# [原文]
エプソン 「惣菜製造ロボット」実用化に成功 (一社)日本惣菜協会と協力企業によるチームの一員として

エプソン販売 2023年3月22日発表


 エプソンは、今年度、経済産業省が推進する「革新的ロボット研究開発等基盤構築事業」および、農林水産省が推進する「スマート食品産業実証事業」に採択された、(一社)日本惣菜協会とともに、31社からなる企業チームの一員として事業に参画し、惣菜製造に最適化した「惣菜製造ロボット」の実用化に成功した。

 惣菜製造企業にとって深刻な経営課題である人手不足解消のため、2021年度に現場導入した惣菜盛付ロボットシステムの改良に加え、今年度は「惣菜盛付」ロボットシステムをさらにエンハンス・小型化した。これにより、従来から工程を広げ「弁当盛付」・「蓋閉め」・「製品移載」ができるロボットシステムを、事業に参画した各企業との共創により開発した。

■本事業の背景
 食品製造分野のなかでも、特に惣菜・お弁当などの中食の盛り付け工程は多くの人手が掛かっており、人手不足への対応、労働生産性向上、工場での三密(密閉・密集・密接)回避のためには、盛り付け工程を自動化し無人化・省人化を目指すことが社会課題となっている。また、惣菜製造業の多くが中小企業であり、より廉価なシステムが求められている。
 エプソンは、産業用スカラロボットトップシェアの実績を生かしながら、惣菜製造業が導入しやすいロボットシステムの開発を、日本惣菜協会をはじめ事業に参画した各社と連携し推進してきた。その結果、後述する「惣菜製造ロボット」の開発・改良で、より省スペースでの設置が可能になった。また、ハンドおよびその制御技術改良による多品種の各種惣菜盛付や、高速での弁当食材盛付、さらには容器の蓋閉めや製品の番重移載など、より多くの工程でロボットを活用できるようになった。また本事業では、高価なロボットシステムの導入が中小企業にとって難しい現状を踏まえ、初期投資を抑え使った分だけ費用を支払う「ロボットシステム・アズ・ア・サービス」のビジネスモデル構築など、「ヒト」・「モノ」・「カネ」の導入障壁を低減するためのさまざまな取り組みを行っ てきた。

# [課題 A]
下の提供資料の行のうち、「The height and」を含む行から「Action: coord(32,106)」を含む行まで(両端を含む)を、空行を除いた番号付きリストに変換すること。画像は答えに入れない。

# [提供資料]

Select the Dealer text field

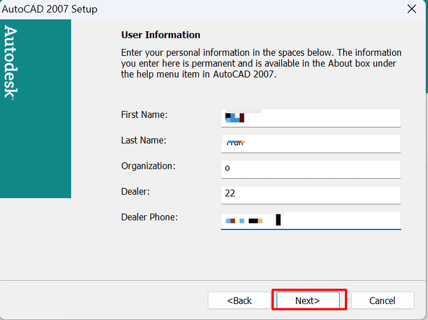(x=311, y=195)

==

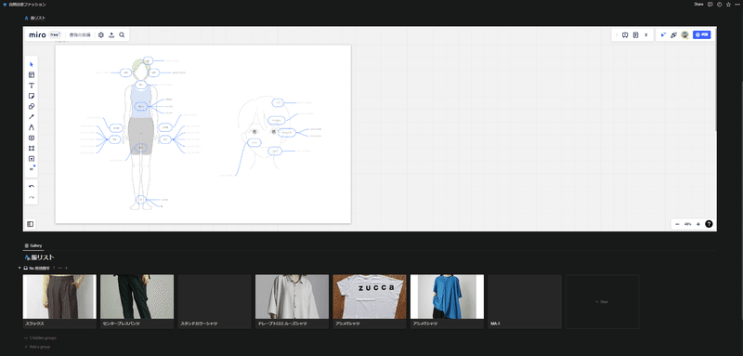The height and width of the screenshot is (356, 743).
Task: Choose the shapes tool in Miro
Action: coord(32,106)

# [課題 B]
原文の「エプソン販売 2023年3月22日発表」から「なシステムが求められている。」まで(両端を含む)を、「人手不足」を「労働力不足」に置き換えて書き直すこと。

# [記述解答 A]
1. The height and width of the screenshot is (356, 743).
2. Task: Choose the shapes tool in Miro
3. Action: coord(32,106)

# [記述解答 B]
エプソン販売 2023年3月22日発表


 エプソンは、今年度、経済産業省が推進する「革新的ロボット研究開発等基盤構築事業」および、農林水産省が推進する「スマート食品産業実証事業」に採択された、(一社)日本惣菜協会とともに、31社からなる企業チームの一員として事業に参画し、惣菜製造に最適化した「惣菜製造ロボット」の実用化に成功した。

 惣菜製造企業にとって深刻な経営課題である労働力不足解消のため、2021年度に現場導入した惣菜盛付ロボットシステムの改良に加え、今年度は「惣菜盛付」ロボットシステムをさらにエンハンス・小型化した。これにより、従来から工程を広げ「弁当盛付」・「蓋閉め」・「製品移載」ができるロボットシステムを、事業に参画した各企業との共創により開発した。

■本事業の背景
 食品製造分野のなかでも、特に惣菜・お弁当などの中食の盛り付け工程は多くの人手が掛かっており、労働力不足への対応、労働生産性向上、工場での三密(密閉・密集・密接)回避のためには、盛り付け工程を自動化し無人化・省人化を目指すことが社会課題となっている。また、惣菜製造業の多くが中小企業であり、より廉価なシステムが求められている。